→ **WORK INSTRUCTIONS**
Lines from the line with "Сотрудники СБУ разоблачили" to the line with "В Одесской области появилась" in the entries below, and only those, must be output exactly, with both ends included.

Stored data

......

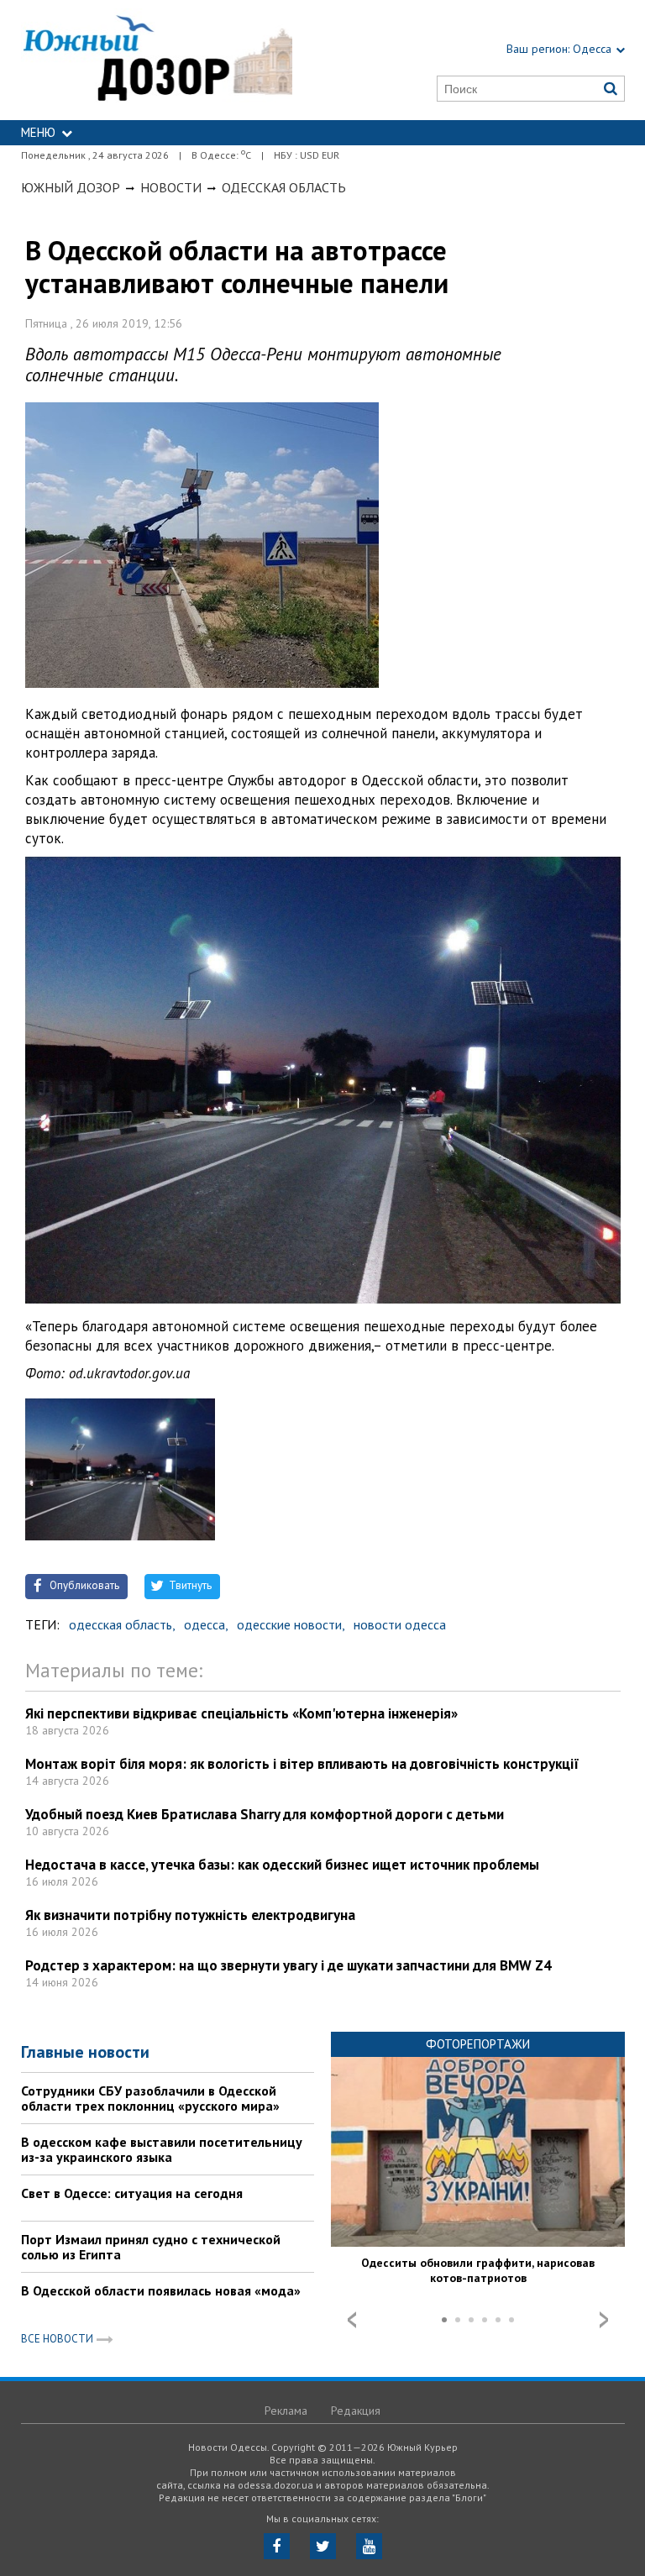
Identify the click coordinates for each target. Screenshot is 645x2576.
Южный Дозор (70, 187)
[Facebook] (277, 2546)
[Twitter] (323, 2546)
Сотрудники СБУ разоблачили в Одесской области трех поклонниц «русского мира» (150, 2098)
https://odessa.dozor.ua (157, 60)
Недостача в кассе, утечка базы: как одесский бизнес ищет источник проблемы (282, 1864)
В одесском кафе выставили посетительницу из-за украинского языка (161, 2149)
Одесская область (284, 187)
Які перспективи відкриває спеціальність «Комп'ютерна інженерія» (241, 1713)
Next (604, 2319)
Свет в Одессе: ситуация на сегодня (132, 2193)
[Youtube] (369, 2546)
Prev (352, 2319)
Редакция (355, 2410)
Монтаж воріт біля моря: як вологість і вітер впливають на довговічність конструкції (302, 1764)
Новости (171, 187)
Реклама (286, 2410)
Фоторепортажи (478, 2044)
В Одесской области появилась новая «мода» (161, 2290)
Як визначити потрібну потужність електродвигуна (190, 1915)
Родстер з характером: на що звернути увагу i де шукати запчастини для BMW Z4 (288, 1965)
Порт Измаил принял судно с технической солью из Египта (151, 2247)
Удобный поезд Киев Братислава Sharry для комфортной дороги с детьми (264, 1814)
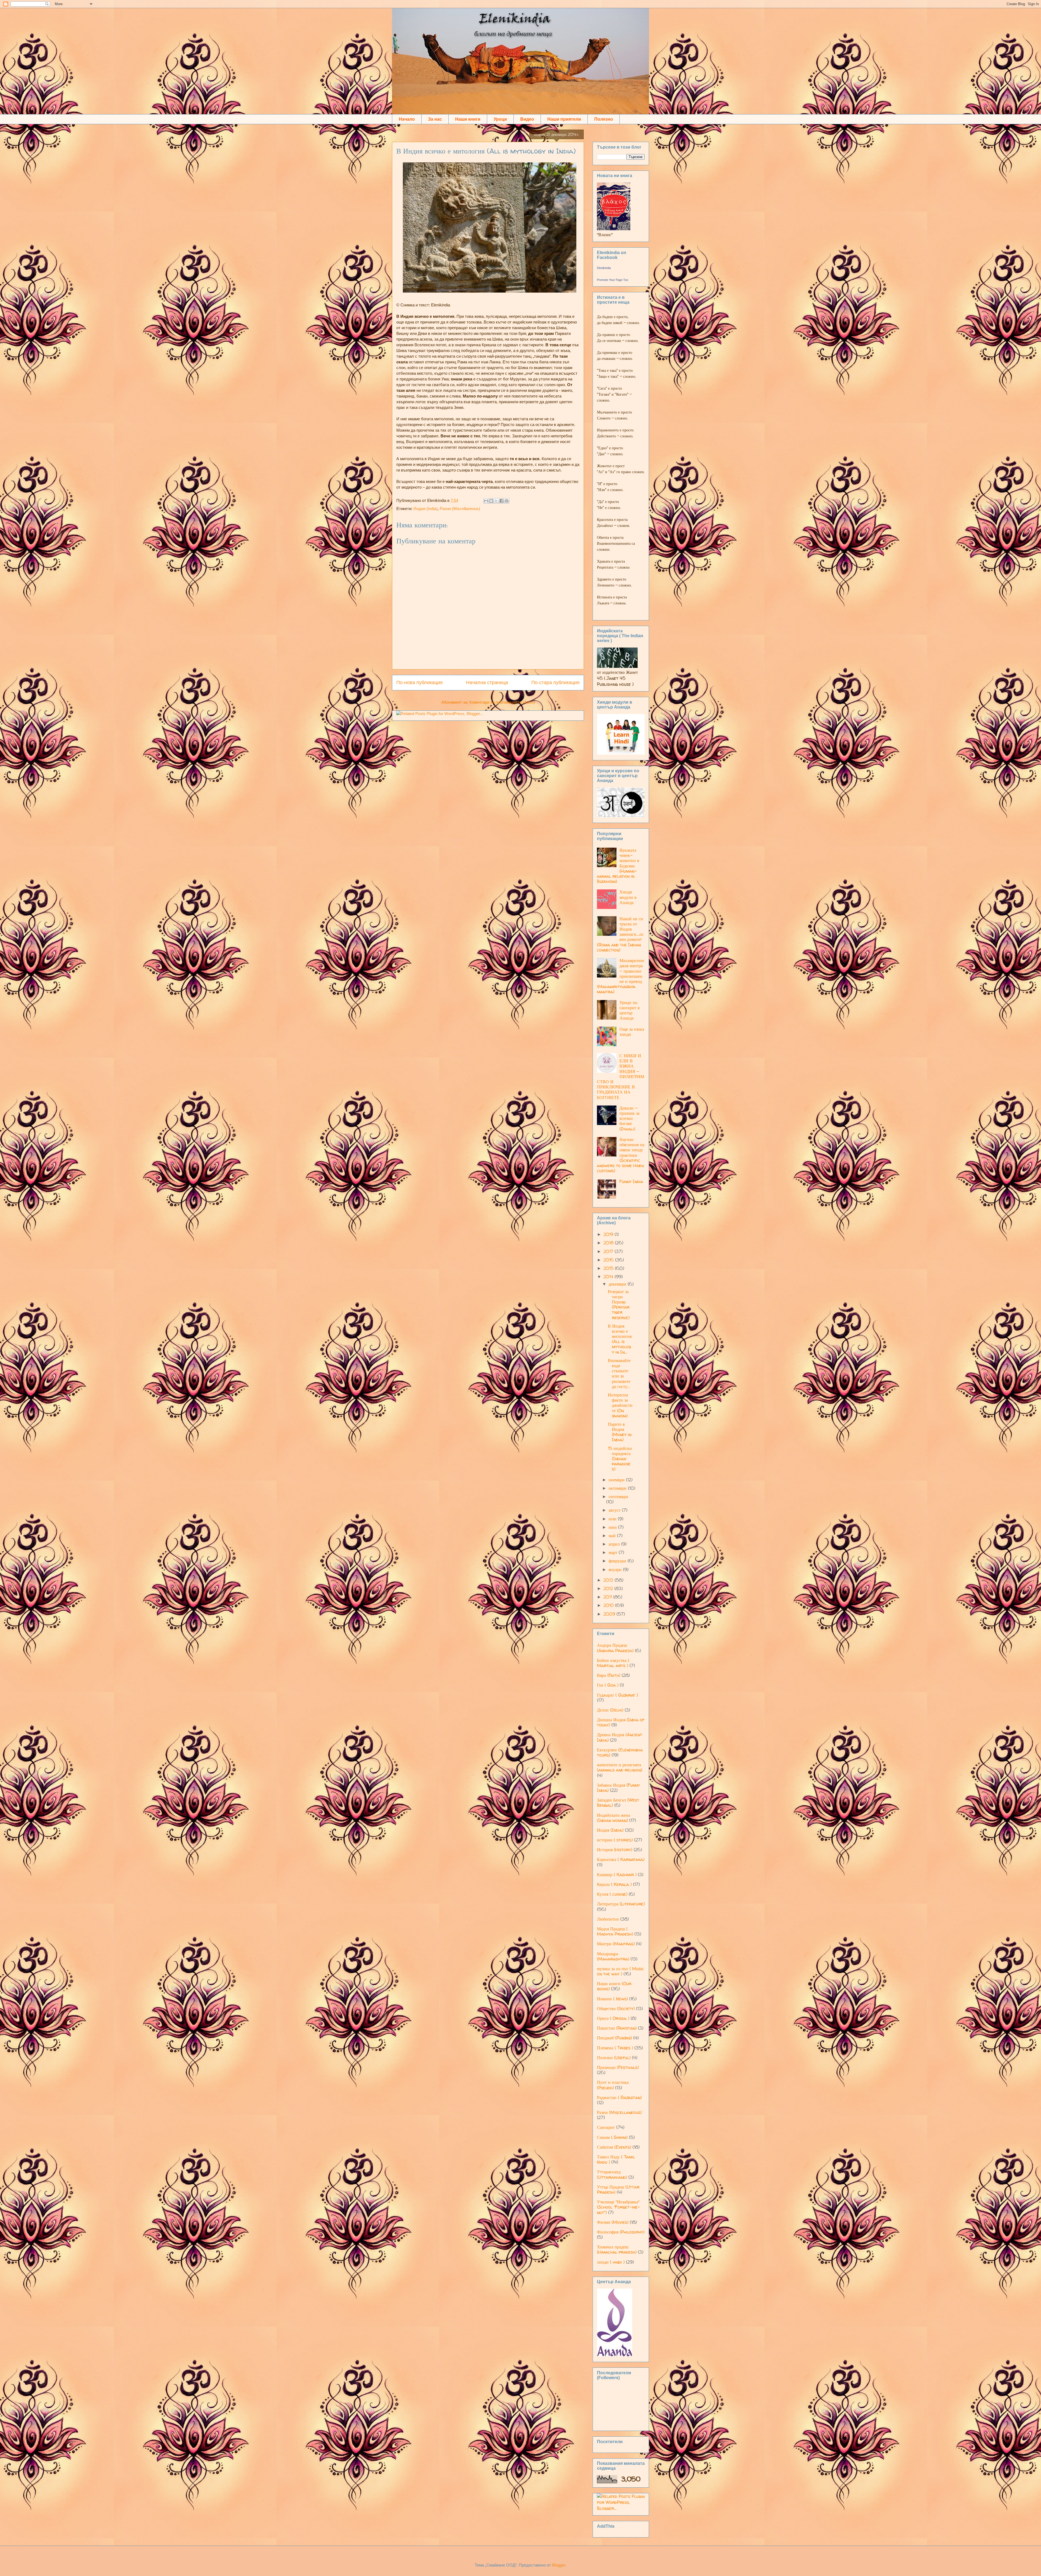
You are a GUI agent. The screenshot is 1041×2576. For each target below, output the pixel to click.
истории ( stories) (615, 1840)
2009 (609, 1614)
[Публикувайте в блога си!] (491, 501)
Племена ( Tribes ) (615, 2048)
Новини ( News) (612, 1999)
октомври (618, 1488)
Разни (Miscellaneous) (460, 508)
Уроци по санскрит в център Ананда (629, 1010)
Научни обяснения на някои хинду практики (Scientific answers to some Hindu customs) (620, 1155)
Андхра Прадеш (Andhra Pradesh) (615, 1647)
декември (618, 1284)
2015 (609, 1268)
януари (616, 1569)
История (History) (614, 1850)
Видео (527, 119)
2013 (609, 1580)
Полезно (603, 119)
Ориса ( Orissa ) (613, 2018)
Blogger (558, 2565)
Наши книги (467, 119)
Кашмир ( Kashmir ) (617, 1874)
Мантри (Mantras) (616, 1944)
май (613, 1536)
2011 (608, 1597)
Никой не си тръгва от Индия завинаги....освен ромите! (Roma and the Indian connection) (620, 934)
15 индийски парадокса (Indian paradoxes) (620, 1458)
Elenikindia (604, 268)
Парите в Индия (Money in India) (619, 1432)
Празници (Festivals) (618, 2067)
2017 (609, 1251)
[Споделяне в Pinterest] (506, 501)
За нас (435, 119)
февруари (618, 1561)
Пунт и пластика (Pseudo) (613, 2084)
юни (613, 1527)
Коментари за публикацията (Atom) (502, 702)
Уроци (500, 119)
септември (618, 1497)
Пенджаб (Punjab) (614, 2038)
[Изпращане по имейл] (486, 501)
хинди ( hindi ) (611, 2262)
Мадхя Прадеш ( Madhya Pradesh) (615, 1931)
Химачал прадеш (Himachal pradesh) (617, 2249)
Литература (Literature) (621, 1904)
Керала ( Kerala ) (614, 1884)
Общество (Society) (616, 2008)
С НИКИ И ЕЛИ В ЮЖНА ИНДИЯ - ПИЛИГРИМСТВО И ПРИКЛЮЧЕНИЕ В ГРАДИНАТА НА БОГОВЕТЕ (620, 1076)
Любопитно (608, 1919)
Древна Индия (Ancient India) (619, 1737)
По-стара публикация (555, 682)
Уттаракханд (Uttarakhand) (612, 2174)
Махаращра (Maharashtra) (613, 1956)
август (615, 1510)
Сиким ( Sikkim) (612, 2137)
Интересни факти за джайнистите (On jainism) (620, 1405)
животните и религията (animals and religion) (619, 1767)
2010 (609, 1605)
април (615, 1544)
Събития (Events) (614, 2147)
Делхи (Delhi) (610, 1710)
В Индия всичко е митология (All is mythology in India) (486, 151)
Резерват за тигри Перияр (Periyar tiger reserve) (618, 1305)
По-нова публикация (419, 682)
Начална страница (487, 682)
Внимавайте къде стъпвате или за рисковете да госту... (619, 1373)
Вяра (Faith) (608, 1675)
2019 (609, 1234)
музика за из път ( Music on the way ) (620, 1971)
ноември (617, 1480)
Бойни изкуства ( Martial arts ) (613, 1662)
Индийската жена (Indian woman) (613, 1817)
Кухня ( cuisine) (612, 1894)
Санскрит (606, 2127)
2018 (609, 1243)
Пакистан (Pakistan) (617, 2028)
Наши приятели (564, 119)
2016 (609, 1260)
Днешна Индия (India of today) (620, 1722)
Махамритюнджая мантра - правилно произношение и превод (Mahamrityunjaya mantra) (620, 976)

......

→ **WRITTEN SOLUTION**
Сотрудники СБУ разоблачили в Одесской области трех поклонниц «русского мира» (150, 2098)
https://odessa.dozor.ua (157, 60)
Недостача в кассе, утечка базы: как одесский бизнес ищет источник проблемы (282, 1864)
В одесском кафе выставили посетительницу из-за украинского языка (161, 2149)
Одесская область (284, 187)
Які перспективи відкриває спеціальність «Комп'ютерна інженерія» (241, 1713)
Next (604, 2319)
Свет в Одессе: ситуация на сегодня (132, 2193)
[Youtube] (369, 2546)
Prev (352, 2319)
Редакция (355, 2410)
Монтаж воріт біля моря: як вологість і вітер впливають на довговічність конструкції (302, 1764)
Новости (171, 187)
Реклама (286, 2410)
Фоторепортажи (478, 2044)
В Одесской области появилась новая «мода» (161, 2290)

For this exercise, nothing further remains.